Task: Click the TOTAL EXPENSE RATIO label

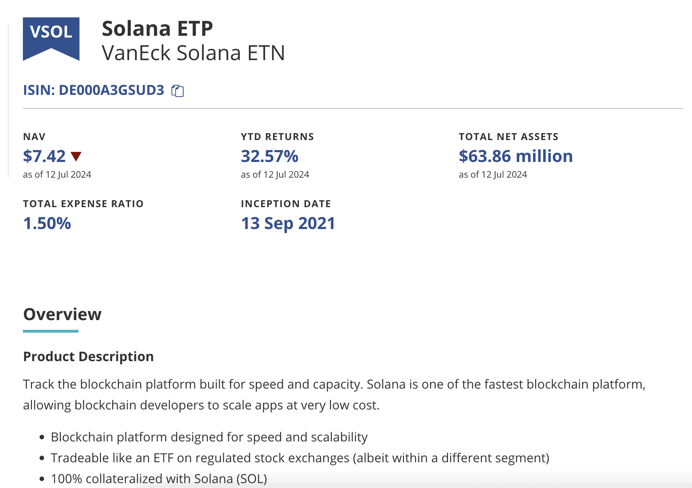Action: [x=83, y=204]
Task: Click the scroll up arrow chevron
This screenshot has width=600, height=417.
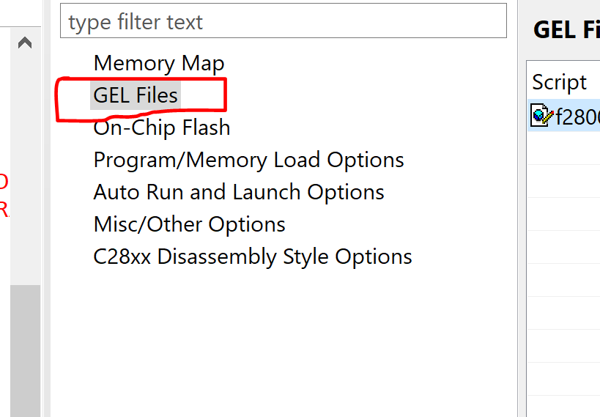Action: point(25,43)
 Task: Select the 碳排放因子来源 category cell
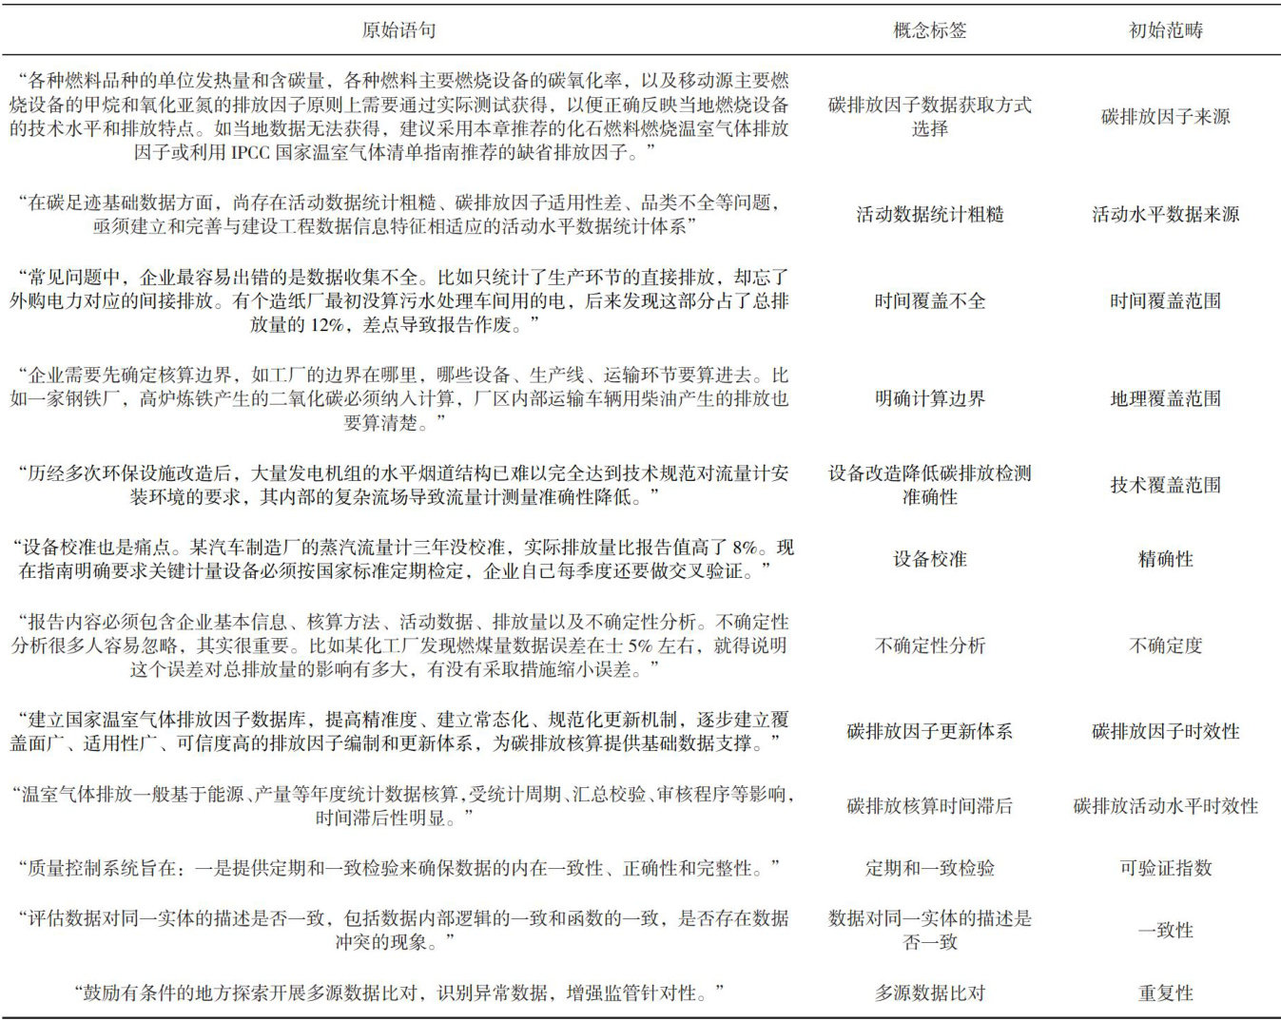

##############################

* [Assigned task]
Each line from the one bearing "Task: Click the scroll up arrow chevron" through the final line of the records is to be copied exactly, and no pictures are to be included.

* [Response]
Task: Click the scroll up arrow chevron
This screenshot has width=600, height=417.
Action: point(25,43)
 Task: Select the 碳排放因子来源 category cell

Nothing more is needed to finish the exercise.